Deep vein thrombosis (also known as deep venous thrombosis or DVT and colloquially referred to as economy class syndrome) is the formation of a blood clot ("thrombus") in a deep vein. The risk is significantly increased if the thrombus embolizes to the lungs, causing pulmonary embolism. Occasionally, veins in the arm are also affected (known as Paget-Schrötter disease). Upper extremity DVT is less common but also may lead to PE, especially in the presence of a venous catheter.[1] Thrombophlebitis is swelling (inflammation) of a vein caused by a blood clot. Venous thromboembolism (VTE) is a hypernym which includes Deep venous thrombosis (DVT) and pulmonary embolism (PE). It is a major public health problem and one of the most common cause of preventable cause of death in hospital patients. It is the third most common cardiovascular disorder after coronary artery disease and stroke. It is frequently underestimated and misdiagnosed and failure to provide adequate prophylaxis and therapy can be fatal for the patient.

Classification

Deep vein thrombosis (DVT) is classified based on the site of occlusion or clot formation. Symptom presentation and complication is largely influenced by location of the embolus.

Pathophysiology

Venous thrombosis is composed of three mechanisms, collectively described as the Virchow's triad: 1. Alterations in blood flow (stasis): Venous stasis is a major risk factor for the development of thrombosis. It occurs in certain pathological conditions (as in heart failure) wherein it causes an increase in platelet to endothelium contact and decreases the dilution of clotting factors. This increases the risk of clot formation, and it forms microthrombi, which further grow and propagate. 2. Injury to the vascular endothelium (Endothelial dysfunction): Intrinsic or secondary to external trauma, such as catheterization, can cause intimal damage and stimulate clot formation. 3. Alterations in the constitution of blood (Hypercoagulability): Abnormal changes in coagulation can increase the propensity to develop thrombosis.

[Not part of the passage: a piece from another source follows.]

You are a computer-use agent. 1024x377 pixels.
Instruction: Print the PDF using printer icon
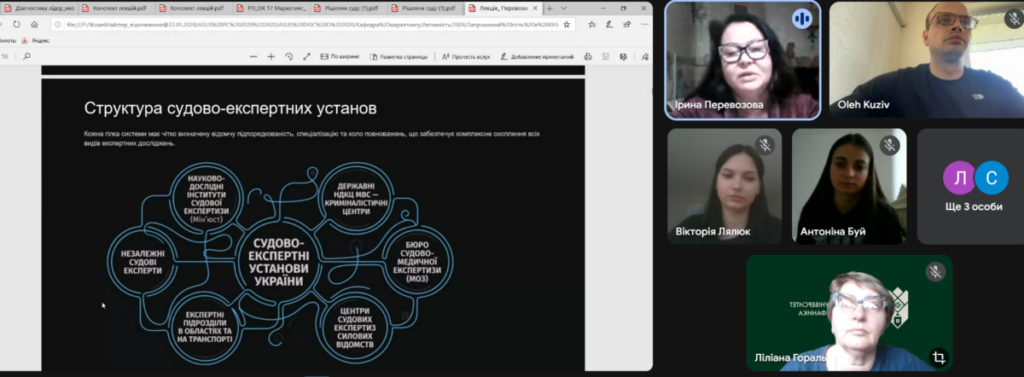pos(588,57)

Differentiating Deep Vein Thrombosis from Other Diseases

Only 25% of the patient evaluated for deep vein thrombosis (DVT) have the disease.[2] DVT is characterized by pain and swelling of the limb, which is not specific. Numerous patients with DVT are asymptomatic.

Epidemiology and Demographics

In the United States, approximately 350,000 to 600,000 new cases of venous thromboembolism are diagnosed each year. The incidence of deep vein thrombosis is estimated to be 100 cases per 100,000 persons per year. Deep vein thrombosis accounts for two-thirds of all venous thromboembolism cases. Mortality and complications from deep vein thrombosis are high: one-third of the patients develop post-thrombotic syndrome and another 30% have recurrent DVT within 10 years. In the United States, deep vein thrombosis accounts for approximately 100,000 deaths each year.

Risk Factors

The identification and minimization of risk factors is important in the management of DVT. The duration of anticoagulation is guided by the presence of thrombophilic risk factors.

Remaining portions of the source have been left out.